Pour le cas que vous évoquez il me semble que le dernier commentaire anonyme enrichit l'analyse de manière intéressante. Le message sur l'intérêt collectif vs. égoïsme individuel me semble en effet assez prégnant dans la BD (les auteurs seraient-ils napolitains ?), ce qui est étrange et sans doute révélateur de quelque chose c'est de lier ça au problème de la dette ou des privatisations.
Je ne sais pas si on peut aller jusqu'à dire qu'on a une alliance entre la "cité marchande" et la "cité civique", mais il me semble que les auteurs de BD (comme les auteurs de jeux vidéo d'ailleurs) sont eux-mêmes façonnés par des conditionnements et des idées différents qu'ils réinterprètent et recombinent pour créer des objets qui vont influencer d'autres personnes à leur tour. Ici il serait intéressant d'aller demander aux auteurs par quel processus ils en sont venus à lier les deux problèmes du civisme et de la dette.

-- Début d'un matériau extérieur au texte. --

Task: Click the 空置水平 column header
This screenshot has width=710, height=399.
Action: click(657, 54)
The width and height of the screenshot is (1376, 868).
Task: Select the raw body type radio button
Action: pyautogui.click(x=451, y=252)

Un exemple récent très intéressant est la publication en cours dans le journal de Spirou d'une nouvelle "épatante aventure de Jules", par Emile Bravo. Chaque semaine celui-ci est interviewé et explique le message qu'il cherche à faire passer dans sa BD, sa technique etc. C'est un document qui me semble très intéressant sociologiquement. Il est frappant de constater qu'Emile Bravo voit vraiment la BD comme un acte militant, avec pour but de faire prendre conscience aux jeunes d'un certain nombre de choses. En l'occurrence le "message" relève énormément de l'économie et de l'écologie bisounours, qui sont justement déjà très répandues : le monde va droit à la catastrophe écologique parce que les gens n'ont pas conscience des problèmes et que les dirigeants politiques et économiques ne voient pas plus loin que leur intérêt personnel, la solution c'est de rendre tout le monde gentil et après tout ira mieux.

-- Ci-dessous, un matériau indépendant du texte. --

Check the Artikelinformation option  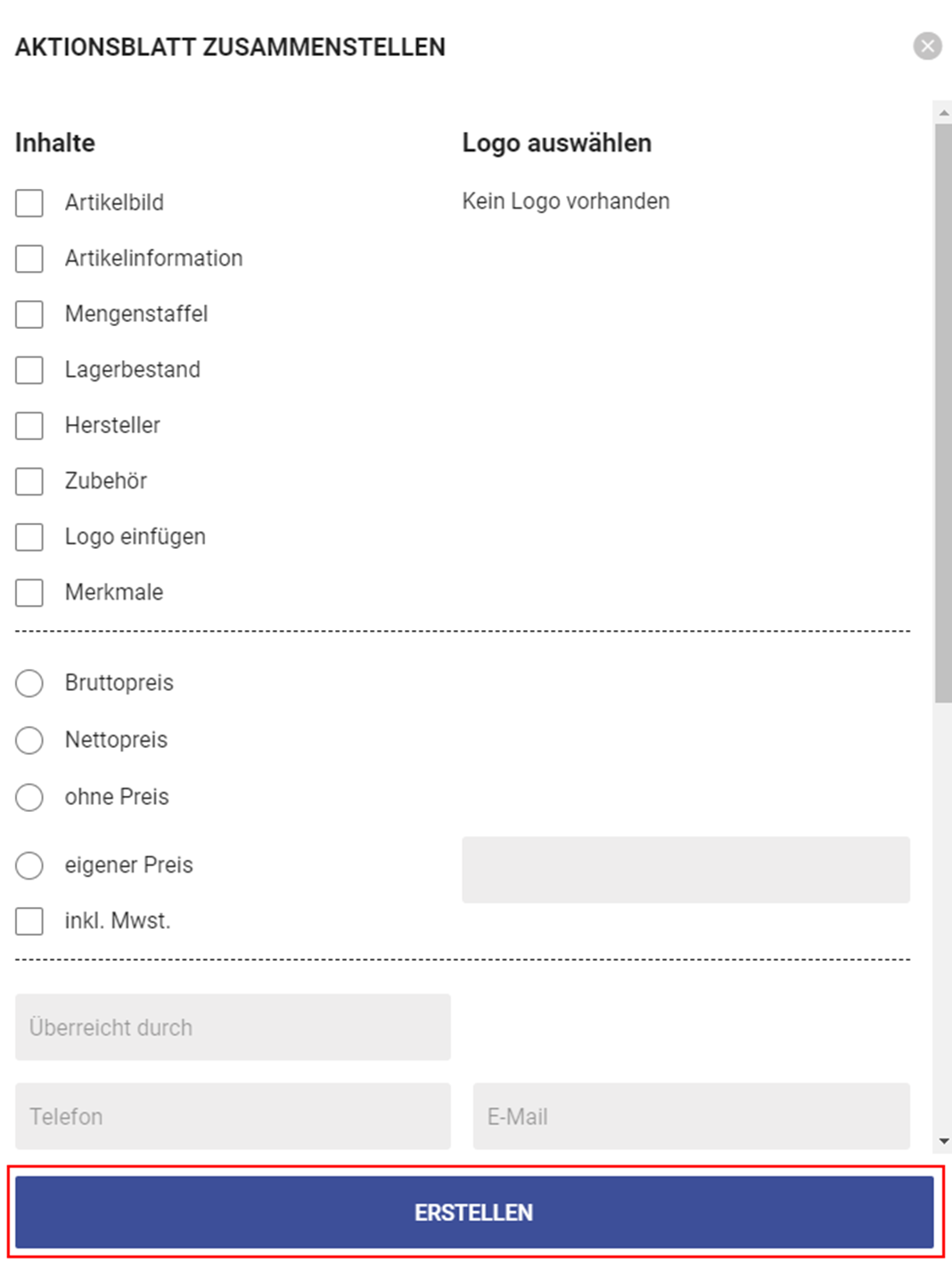(x=29, y=258)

Juste quelques idée en vrac, merci pour ce billet !
Privatiser les trottoirs ? Essayé à Buenos Aires.
Et voici le résultat. En BD, s'il vous plaît.
Ce billet m'a fait penser au boquin d'Armand Mattelart et Ariel Dorfman "Para leer al pato Donald (1972) (http://books.google.com/books?id=88FZhF-3P9kC&printsec=frontcover&hl=es#v=onepage&q&f=false). Il a été traduit en 1976 sous le titre "Donald l'imposteur" (Paris : A. Moreau).
Très bon billet!
Félicitations!
Thierry
Aaah j'ai lu aussi cette BD à l'époque. Comme vous, je l'avais trouvée assez irréaliste et manichéenne, mais avec un "bon fond" en quelque sorte... Et elle me rappelle une autre BD "économique" (quand j'étais petit, le personnage de Picsou m'avait donné envie d'étudier l'économie), qui date de la même année: Picsou transformait toutes ses liquidités en actions boursières... pour finir par subir une OPA de Flairsou. Une histoire nettement moins moraliste et beaucoup plus technique, avec de nombreux termes boursiers expliqués aux lecteurs, mais c'était très difficile à comprendre pour le jeune public que j'étais.